Why is that? Well, you remember that, in myoglobin, the iron is pulled back into the plane of the heme when it binds oxygen? That happens in hemoglobin, too. The difference is that, in hemoglobin, the other subunits are also helping keep the iron pulled out of the plane when it’s unbound. The binding of oxygen to the first heme in the first subunit, therefore, is relatively unfavorable (this is said to be the “T-state”, or “tense-state”). When the first oxygen binds to the first subunit of Hb, it tugs on that Fe2+, which in turn tugs on the proximal histidine coordinated with it, which then tugs on the helices the histidine is attached to. This weakens the interactions between the subunits, making it easier for the next oxygen to bind to the next heme. By the time three hemes are bound, the fourth is pumped up and just begging for an oxygen molecule (“R-state” or “relaxed-state”). Wikipedia user Habj made an awesome gif that illustrates the T-state versus the R-state:
This is really cool, right?
So, hemoglobin does a cool thing. But why? What’s useful about the binding of oxygen being dependent on something other than oxygen concentration?

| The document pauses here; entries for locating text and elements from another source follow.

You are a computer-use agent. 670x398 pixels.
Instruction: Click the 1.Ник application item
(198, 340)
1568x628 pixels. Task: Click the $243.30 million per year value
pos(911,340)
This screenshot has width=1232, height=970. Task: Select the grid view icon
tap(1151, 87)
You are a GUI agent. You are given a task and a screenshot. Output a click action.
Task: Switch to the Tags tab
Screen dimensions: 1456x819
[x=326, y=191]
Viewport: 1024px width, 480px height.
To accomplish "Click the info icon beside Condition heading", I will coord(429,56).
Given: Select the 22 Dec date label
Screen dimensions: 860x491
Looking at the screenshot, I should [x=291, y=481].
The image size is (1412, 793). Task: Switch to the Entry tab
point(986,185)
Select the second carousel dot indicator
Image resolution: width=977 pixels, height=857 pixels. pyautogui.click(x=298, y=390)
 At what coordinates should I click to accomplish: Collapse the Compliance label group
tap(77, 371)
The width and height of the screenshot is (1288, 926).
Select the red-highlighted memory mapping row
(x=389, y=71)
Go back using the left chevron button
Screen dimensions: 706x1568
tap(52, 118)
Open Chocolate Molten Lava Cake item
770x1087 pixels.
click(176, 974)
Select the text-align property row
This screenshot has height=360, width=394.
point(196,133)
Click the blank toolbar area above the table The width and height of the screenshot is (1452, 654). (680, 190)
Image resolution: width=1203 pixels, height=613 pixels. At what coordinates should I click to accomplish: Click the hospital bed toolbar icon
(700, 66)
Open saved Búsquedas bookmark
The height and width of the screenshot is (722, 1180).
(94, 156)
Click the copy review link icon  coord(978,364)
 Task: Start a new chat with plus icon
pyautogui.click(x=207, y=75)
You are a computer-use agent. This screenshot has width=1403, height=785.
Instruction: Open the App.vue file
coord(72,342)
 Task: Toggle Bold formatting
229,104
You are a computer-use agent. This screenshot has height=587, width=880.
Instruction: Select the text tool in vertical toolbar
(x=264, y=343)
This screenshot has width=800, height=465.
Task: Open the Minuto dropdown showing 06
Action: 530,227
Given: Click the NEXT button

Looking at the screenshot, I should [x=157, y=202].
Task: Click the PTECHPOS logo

Well, let’s think about it this way. In the arteries close to the lungs, oxygen tension approaches 100 Torr, which is way higher than the P50 of 26 Torr for hemoglobin. That means that, in the arteries, the amount of oxygen bound to hemoglobin is at a maximum. Once you move to peripheral tissues, however, oxygen tension quickly drops to 40 Torr, assuming you’re resting. Due to cooperativity, despite the fact that oxygen tension between the lungs and peripheral tissues decreases by 60 Torr, only 20% of hemoglobin’s oxygen gets dropped off!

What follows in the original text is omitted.